(Saved data entries)

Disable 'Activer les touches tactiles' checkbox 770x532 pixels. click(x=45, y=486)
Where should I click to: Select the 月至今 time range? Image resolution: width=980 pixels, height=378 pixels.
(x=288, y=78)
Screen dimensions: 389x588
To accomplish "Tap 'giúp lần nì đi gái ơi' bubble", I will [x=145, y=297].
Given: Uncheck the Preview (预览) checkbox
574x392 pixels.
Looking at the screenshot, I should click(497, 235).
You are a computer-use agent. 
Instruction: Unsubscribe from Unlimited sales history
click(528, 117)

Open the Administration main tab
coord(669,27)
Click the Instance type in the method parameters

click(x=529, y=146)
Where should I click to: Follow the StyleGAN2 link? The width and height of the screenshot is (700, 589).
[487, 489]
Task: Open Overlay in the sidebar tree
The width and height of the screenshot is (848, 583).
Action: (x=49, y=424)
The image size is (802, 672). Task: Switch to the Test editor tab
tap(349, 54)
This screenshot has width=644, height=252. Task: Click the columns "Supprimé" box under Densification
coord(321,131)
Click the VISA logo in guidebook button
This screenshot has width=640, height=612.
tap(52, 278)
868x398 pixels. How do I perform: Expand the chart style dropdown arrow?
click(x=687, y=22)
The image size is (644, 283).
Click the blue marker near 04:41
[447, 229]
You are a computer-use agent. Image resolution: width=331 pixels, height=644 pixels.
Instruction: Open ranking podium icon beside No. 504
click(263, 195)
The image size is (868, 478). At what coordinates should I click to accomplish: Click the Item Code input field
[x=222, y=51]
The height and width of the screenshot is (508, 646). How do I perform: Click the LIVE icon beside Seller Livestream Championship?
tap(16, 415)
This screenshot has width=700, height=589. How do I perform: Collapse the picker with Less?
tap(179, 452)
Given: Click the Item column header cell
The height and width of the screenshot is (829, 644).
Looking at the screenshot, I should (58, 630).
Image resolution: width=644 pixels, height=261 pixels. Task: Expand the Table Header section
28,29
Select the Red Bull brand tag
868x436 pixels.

→ Task statement
What you return must match, line for line, the data from the line containing "Image resolution: width=644" to its end, both ends included.

→ Task response
Image resolution: width=644 pixels, height=261 pixels. Task: Expand the Table Header section
28,29
Select the Red Bull brand tag
868x436 pixels.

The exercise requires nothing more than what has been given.